Pour lui, il était important “d’avoir un message” et de montrer qu’il a “un cœur et ne fait pas que parler de lui-même”. Ainsi, conscient du monde dans lequel il évolue, il cherche à montrer et dénoncer les stéréotypes qui pèsent en permanence sur la communauté noire en se demandant “comment peut-on attendre d’une personne qu’elle agisse d’une certaine façon si on la met dans une case avant même de la connaître ?

Des influences multiples

Parmi ses influences musicales, le rappeur cite Biggie, Tupac, Lil’ Wayne, Drake, Big Sean ou encore Outkast et Ludacris. Pourtant, s’il s’agit d’icônes hip-hop, Jazz affirme écouter le plus souvent d’autres styles de musique, ajoutant que s’il savait chanter, il troquerait sûrement le rap pour le R’n’B. 

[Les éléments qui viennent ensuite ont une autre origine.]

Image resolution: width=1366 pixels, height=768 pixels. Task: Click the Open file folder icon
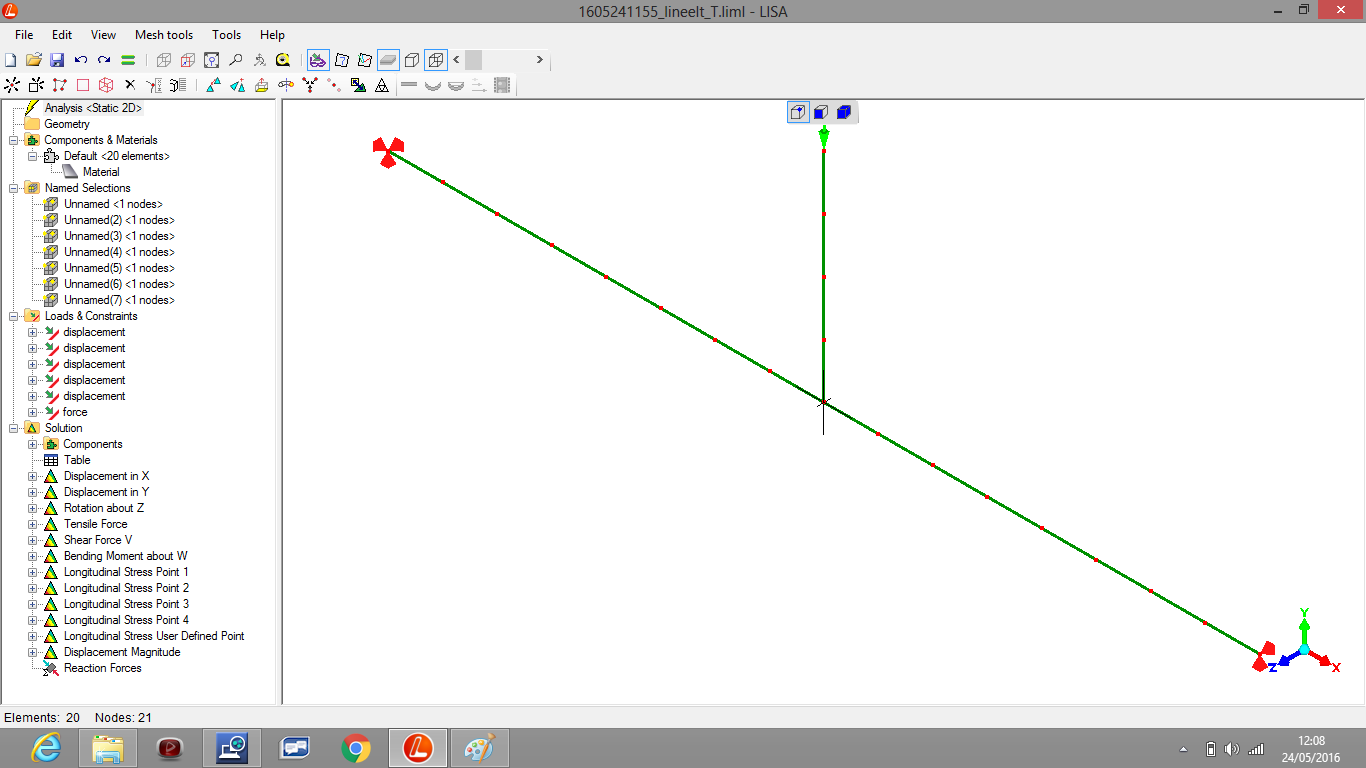[34, 60]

La musique n’est cependant pas la seule forme artistique qui l’inspire. Ainsi, dans son écriture, Jazz fait références à de nombreux chefs-d’œuvre du cinéma, de la littérature mais aussi de la peinture d’Annie Hall à Fahrenheit 451. 

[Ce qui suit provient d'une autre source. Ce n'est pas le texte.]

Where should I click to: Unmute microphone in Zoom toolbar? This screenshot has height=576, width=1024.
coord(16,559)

“La littérature, la peinture, les films et la mode sont super importants. Tout cela inspire la musique et vice-versa. J’ai l’impression que la plupart des rappeurs ne comprennent pas ce concept, ils ne font que rapper. J’essaye de m’inspirer des livres que j’ai aimé lire, des films que j’ai aimé voir ou des villes que j’ai visitées, afin de combiner tout cela dans une chanson. Si quelqu’un n’a jamais lu Fahrenheit 451, mais saisit la référence, il peut faire ses recherches, lire le livre et comprendre les paroles encore mieux, comme s’il s’agissait d’un apprentissage continuel.”

Un apprentissage par les paroles qui lui est cher puisqu’il est le genre de rappeur qui annote ses propres lyrics sur Rap Genius afin d’éclairer ses fans sur le sens de ces dernières et sur les références qu’il emprunte sans pour autant en dire trop et “laisser les gens découvrir par eux-mêmes”.

La suite ?

S’il touche un public de niche, Jazz a le sentiment d’avoir fait assez d’indie et à pour ambition de devenir un “artiste mainstream” avec un “succès mainstream”. Il prépare actuellement un album nommé “Fleurever”, qui sortira sûrement sous forme de mixtape sur Internet – à moins qu’il ne signe sur un label (rien n’est moins sûr, mais le rappeur ne s’est pas vraiment exprimé sur la question).

Et quand on lui demande comment il compte conquérir le monde, il répond : “En plantant des graines et en faisant pousser des fleurs partout sur mon passage.”